The FIFOs on the transceiving and on the receiving side can be configured manually the following way. The depth of the FIFO can be configured in powers of two ranging from 16 to 16384. The thresholds for programmable full and programmable empty can be any number, as long they are not too close to zero or completly full.
make aurora FIFO_WIDTH=64 TX_FIFO_DEPTH=128 TX_FIFO_PROG_FULL=96 TX_FIFO_PROG_EMPTY=32 RX_FIFO_DEPTH=1024 RX_FIFO_PROG_FULL=512 RX_FIFO_PROG_EMPTY=128
The threshold signals on the receiving side are relevant for the flow control, the threshold signals on the transmitting side serve no functional purpose except for status reporting. When there is a larger FIFO needed, it is sufficient and cleaner to add a FIFO to the AXI connection on the link level.
stream_connect=send_1.data_output:aurora_flow_1.tx_axis:256
All 8 FIFO status signals can be read from the host code, described in the examples in "How to use it".

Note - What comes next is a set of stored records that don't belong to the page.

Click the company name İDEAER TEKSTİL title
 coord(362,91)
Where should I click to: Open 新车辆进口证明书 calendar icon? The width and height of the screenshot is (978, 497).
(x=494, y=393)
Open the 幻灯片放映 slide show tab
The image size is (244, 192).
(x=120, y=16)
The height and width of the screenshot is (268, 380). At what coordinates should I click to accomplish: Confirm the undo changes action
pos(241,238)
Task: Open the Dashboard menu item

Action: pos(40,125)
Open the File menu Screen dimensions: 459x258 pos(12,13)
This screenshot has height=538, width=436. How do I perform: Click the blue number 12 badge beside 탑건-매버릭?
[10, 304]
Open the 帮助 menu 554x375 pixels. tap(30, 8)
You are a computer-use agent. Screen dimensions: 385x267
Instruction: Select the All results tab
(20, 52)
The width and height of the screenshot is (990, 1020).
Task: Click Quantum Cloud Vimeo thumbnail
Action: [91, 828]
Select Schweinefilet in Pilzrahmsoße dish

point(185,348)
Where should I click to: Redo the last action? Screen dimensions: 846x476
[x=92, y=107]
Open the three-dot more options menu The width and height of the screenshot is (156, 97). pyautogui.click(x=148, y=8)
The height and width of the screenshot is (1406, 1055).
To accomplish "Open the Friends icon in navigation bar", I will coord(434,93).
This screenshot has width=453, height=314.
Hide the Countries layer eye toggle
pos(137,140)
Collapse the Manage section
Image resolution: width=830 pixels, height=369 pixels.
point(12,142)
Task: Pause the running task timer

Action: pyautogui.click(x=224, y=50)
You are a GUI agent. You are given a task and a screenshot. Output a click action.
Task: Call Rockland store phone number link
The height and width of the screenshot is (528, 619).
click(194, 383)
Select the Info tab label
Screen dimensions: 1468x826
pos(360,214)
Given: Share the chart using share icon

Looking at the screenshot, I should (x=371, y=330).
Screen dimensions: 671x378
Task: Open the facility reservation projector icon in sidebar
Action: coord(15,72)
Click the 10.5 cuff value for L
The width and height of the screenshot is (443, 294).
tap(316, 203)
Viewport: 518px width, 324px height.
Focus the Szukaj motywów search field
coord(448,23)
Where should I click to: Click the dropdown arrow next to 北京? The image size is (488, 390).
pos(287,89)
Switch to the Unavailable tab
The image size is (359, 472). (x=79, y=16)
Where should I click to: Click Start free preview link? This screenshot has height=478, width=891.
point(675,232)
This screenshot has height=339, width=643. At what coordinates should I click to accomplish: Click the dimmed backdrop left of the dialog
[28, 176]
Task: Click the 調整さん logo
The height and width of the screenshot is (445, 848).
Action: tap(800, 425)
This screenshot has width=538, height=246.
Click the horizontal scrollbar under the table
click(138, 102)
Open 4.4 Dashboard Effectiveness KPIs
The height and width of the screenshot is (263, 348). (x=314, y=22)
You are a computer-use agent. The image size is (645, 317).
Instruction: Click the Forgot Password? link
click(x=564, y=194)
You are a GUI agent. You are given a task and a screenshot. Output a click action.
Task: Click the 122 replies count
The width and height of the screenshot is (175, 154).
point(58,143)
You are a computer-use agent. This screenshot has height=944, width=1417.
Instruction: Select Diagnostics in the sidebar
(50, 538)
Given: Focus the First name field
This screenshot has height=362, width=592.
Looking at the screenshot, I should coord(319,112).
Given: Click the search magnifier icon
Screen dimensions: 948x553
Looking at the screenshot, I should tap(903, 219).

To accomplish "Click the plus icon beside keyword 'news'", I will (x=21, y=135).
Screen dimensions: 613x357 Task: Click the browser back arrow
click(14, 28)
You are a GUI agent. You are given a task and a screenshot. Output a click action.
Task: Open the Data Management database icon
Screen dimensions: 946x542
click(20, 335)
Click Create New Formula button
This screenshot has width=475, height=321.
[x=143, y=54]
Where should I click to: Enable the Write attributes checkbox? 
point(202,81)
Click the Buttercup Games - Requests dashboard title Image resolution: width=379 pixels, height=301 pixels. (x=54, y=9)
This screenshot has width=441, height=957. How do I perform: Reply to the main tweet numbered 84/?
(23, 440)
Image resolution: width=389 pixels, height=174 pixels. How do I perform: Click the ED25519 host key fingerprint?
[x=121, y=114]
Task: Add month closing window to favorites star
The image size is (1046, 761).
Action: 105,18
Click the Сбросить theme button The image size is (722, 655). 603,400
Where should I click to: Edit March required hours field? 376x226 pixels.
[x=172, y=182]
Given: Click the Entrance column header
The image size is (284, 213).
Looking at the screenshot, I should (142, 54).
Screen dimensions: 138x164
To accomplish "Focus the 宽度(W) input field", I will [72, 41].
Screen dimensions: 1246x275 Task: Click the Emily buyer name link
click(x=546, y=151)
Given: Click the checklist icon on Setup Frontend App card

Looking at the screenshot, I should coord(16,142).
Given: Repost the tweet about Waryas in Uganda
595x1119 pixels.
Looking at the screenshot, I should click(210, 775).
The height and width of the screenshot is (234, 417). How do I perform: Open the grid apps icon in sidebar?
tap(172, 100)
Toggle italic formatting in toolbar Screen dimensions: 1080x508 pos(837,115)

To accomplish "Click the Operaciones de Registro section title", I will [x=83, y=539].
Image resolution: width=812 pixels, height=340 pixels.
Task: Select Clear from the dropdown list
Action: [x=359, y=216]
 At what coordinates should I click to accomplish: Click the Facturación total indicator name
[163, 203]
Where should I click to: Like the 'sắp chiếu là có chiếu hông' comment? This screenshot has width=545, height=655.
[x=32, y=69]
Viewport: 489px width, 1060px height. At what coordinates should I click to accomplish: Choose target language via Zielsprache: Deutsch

By default the FIFO and therefore the streams for input and output have a width of 64 bytes. This is the width which is also needed to reach the maximum throughput of 100Gbit/s. If you have a special application which needs another width, this is also configurable. When configuring the width to 32, the internal datawidth converter is skipped, which leads to a small reduction in resources and latency. When the application has an output which is less than the 32 bytes per cycle, this is the preferred option. The linking step automatically adds a datawidth converter when two axi streams of different sizes are connected. But this is only recommended for upscaling, when connecting a larger stream to an input of 32, the total possible throughput will be reduced.
make aurora FIFO_WIDTH=32 TX_FIFO_SIZE=8192 RX_FIFO_SIZE=65536
When only the size in bytes and the width are given, the depth will be calculated and the thresholds are automatically set to half of the depth for the programmable full and one eight of the depth for the programmable empty.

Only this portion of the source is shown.